And you can also find support from charities like Citizens Advice.
Brits struggling can also get council tax debt written off using a little-known rule.
Many don't know that they could get a discount on their council tax bill, or be exempt from paying it altogether.
Reductions are available for those on low incomes, people claiming certain benefits, those caring for others as well as other circumstances.
The amount your bill is reduced by can range from 25% off to 100% which would mean you pay nothing at all for this bill.
You can check out when you might get a council tax discount in our guide or contact your local council to check what support you can claim and apply.
For more information on the various discounts available, see our handy guide here.
Low-income families may be eligible for charitable grants to cover housing costs.
As grants are typically different to loans, most do not have to be paid back.
Turn2Us has a tool that can help you check out grants available near you on its website.
You’ll need to enter some personal information like your postcode, your gender, and your age.
Energy suppliers are offering cash grants to those hardest hit by bill rises.
For instance, British Gas is giving out up to £1,500 to struggling debt payers – check if you're eligible here.
But the amount can vary according to your supplier and your circumstances so ask directly what's on offer and how to apply.
We've rounded up the different grants companies are offering energy customers.
Household Support Fund
The £421million Household Support Fund has been extended until March 2023 to help the country's most vulnerable households.
The HSF is divvied out by individual councils but can include up to £325 in supermarket vouchers or £400 in cash.
The help you can get depends on your location and your circumstances.

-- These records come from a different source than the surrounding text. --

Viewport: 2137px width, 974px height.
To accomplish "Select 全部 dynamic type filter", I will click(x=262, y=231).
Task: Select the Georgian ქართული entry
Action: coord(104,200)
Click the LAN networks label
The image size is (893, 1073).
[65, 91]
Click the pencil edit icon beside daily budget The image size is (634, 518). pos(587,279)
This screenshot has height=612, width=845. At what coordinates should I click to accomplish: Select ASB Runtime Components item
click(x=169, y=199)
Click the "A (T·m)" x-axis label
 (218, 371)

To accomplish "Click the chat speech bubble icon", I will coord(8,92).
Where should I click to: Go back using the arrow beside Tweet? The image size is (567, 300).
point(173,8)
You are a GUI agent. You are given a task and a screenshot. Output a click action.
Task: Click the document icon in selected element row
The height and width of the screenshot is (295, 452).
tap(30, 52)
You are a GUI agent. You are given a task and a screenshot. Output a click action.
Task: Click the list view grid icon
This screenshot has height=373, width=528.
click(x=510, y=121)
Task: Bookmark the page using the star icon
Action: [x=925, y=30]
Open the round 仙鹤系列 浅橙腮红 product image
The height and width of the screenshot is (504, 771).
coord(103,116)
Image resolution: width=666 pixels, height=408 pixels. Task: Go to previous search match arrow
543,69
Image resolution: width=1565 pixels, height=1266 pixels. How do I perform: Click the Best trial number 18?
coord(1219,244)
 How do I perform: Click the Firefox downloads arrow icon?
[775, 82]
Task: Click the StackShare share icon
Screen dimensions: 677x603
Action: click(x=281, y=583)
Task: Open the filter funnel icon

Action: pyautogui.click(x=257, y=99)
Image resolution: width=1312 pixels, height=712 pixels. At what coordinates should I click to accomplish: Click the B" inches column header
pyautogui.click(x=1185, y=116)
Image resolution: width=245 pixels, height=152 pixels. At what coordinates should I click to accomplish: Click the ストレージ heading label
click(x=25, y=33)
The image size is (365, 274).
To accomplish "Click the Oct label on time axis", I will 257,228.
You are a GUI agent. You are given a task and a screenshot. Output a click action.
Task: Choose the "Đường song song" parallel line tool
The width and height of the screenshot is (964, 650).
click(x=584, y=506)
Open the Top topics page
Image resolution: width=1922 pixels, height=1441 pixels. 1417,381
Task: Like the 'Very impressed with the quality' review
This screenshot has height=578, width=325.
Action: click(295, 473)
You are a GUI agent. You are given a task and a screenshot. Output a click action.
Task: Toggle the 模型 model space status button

You can find your local council using this tool and searching for your postcode to see what help is available near you.
Cash for paying rent
There's cash help for anyone struggling from your local council through the Discretionary Housing Payment (DHP).
Anyone claiming Housing Benefit or the Housing Element of Universal Credit could be eligible if they are struggling with rent costs.
Each local authority dishes out the cash to those in need on a case-by-case basis and the amounts available can vary.
The Sun found last year that the average DHP was £965, based on freedom of information requests sent to 30 of the biggest councils.
The difference in the maximum amount given out ranged from £32,000 in Brent to £145 in Wakefield, based on the 17 councils that responded.
We've rounded up everything you need to know about who can get the cash and how to claim.
Welfare assistance scheme
Some councils also offer support through the welfare support fund, to help cover the costs of essentials, from buying new furniture to food vouchers.
An investigation by The Sun found that hard-up Brits can apply for help worth up to £1,000.
But exactly how much you get and what for will depend on where you live – and not all councils have this help.
Grants are given on a case-by-case basis and there will be a different application process depending on where in the country you live.
You can find out who your local council is by visiting the gov.uk website and getting in touch with them about whether help is available in your area.
Cost of living payment
Millions of households on certain benefits will get a £900 cost of living payment later this year.
The free cash will be paid out in three instalments and is there to help households with rising food and energy bills.
The first payment of £301 will be made in the spring, with a second of £300 in the autumn and a final £299 instalment in the spring of 2024.
More than eight million people will have the cash paid directly into their bank accounts.
We've rounded up the full list of benefits that will be entitled to the payment, as well as those that are not.
Free school meals
If you're claiming certain benefits including Universal Credit, JSA and Child Tax Credit then your child might be entitled to free school meals.
You will need to apply through your local authority so that they can apply for extra funding from the Government, while some councils ask you to contact the school directly.
Simply click here and type in your postcode to be redirected to your local council's website and apply.
Over the school holidays, many councils are giving out cash to help parents during the break – check out our guide.
Free milk, fruit and veg
The Healthy Start scheme offers thousands of parents on low incomes help to feed their kids.
You get a prepaid card and payments worth up to £442 a year for those claiming certain benefits.
You can start getting the cash from 10 weeks pregnant up to when the child turns four.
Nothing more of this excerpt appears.